MKTG SR - pasek na kartach artykułów

Trudna sytuacja kadrowa Lechii

Paweł Stankiewicz
Ivans Lukjanovs powinien zagrać dopiero w pojedynku z Ruchem
Ivans Lukjanovs powinien zagrać dopiero w pojedynku z Ruchem Tomasz Bołt
Kończy się przerwa w rozgrywkach piłkarskiej ekstraklasy, która spowodowana była meczami reprezentacyjnymi. Do zakończenia gier w tym roku pozostały już tylko cztery kolejki. W najbliższą sobotę Lechia Gdańsk powalczy o ligowe punkty z Legią w Warszawie. To będzie ostatnie w tym roku wyjazdowe spotkanie biało-zielonych. Później Lechia podejmie jeszcze na PGE Arenie drużyny Ruchu Chorzów, Polonii Warszawa oraz Jagiellonii Białystok.

To spotkanie będzie debiutem Rafała Ulatowskiego w roli trenera biało-zielonych. Nowy szkoleniowiec, który zastąpił zwolnionego Tomasza Kafarskiego, miał tydzień na pracę z piłkarzami. Już w sobotę, w stolicy, przekonamy się, czy szkoleniowcowi udało się zmienić grę gdańskiego zespołu, a przede wszystkim poprawić skuteczność. Chociaż trener po przejęciu zespołu nie składał żadnych deklaracji.

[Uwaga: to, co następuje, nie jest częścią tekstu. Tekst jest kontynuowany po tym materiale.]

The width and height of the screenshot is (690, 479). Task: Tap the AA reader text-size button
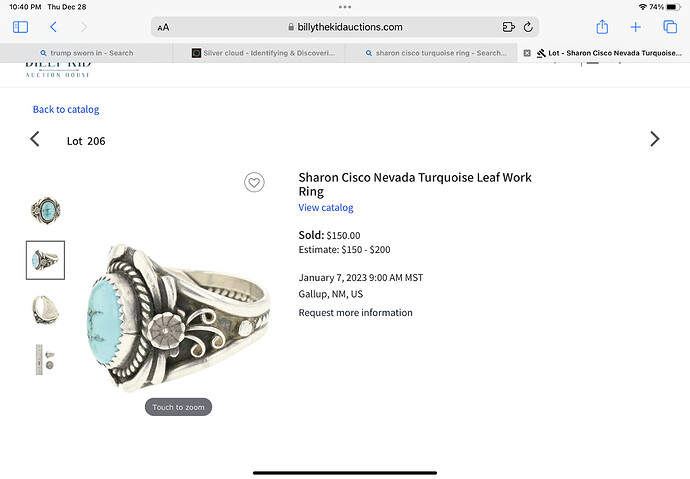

- Przed nami cztery mecze i postaramy się zdobyć jak najwięcej punktów. Nie zagwarantuję, że zaczniemy wygrywać jak za dotknięciem czarodziejskiej różdżki - mówił Ulatowski.

W Lechii są jednak duże oczekiwania względem postawy zespołu pod wodzą nowego trenera.

- Zabieramy się ostro do pracy i liczymy na szybkie efekty - nie ukrywał Maciej Turnowiecki, prezes Lechii.

Przed Ulatowskim teraz zadanie, aby sprostać tym oczekiwaniom. Na pewno nie będzie miał lekko. Sytuacja kadrowa Lechii nie uległa poprawie w stosunku do ostatniego meczu z Widzewem Łódź, a wręcz nowy szkoleniowiec będzie miał jeszcze bardziej ograniczone pole manewru. Wprawdzie od początku tygodnia z zespołem biało-zielonych trenuje już Ivans Lukjanovs, ale Łotysz miał cztery tygodnie przerwy w grze i trudno przypuszczać, aby mógł zagrać w Warszawie.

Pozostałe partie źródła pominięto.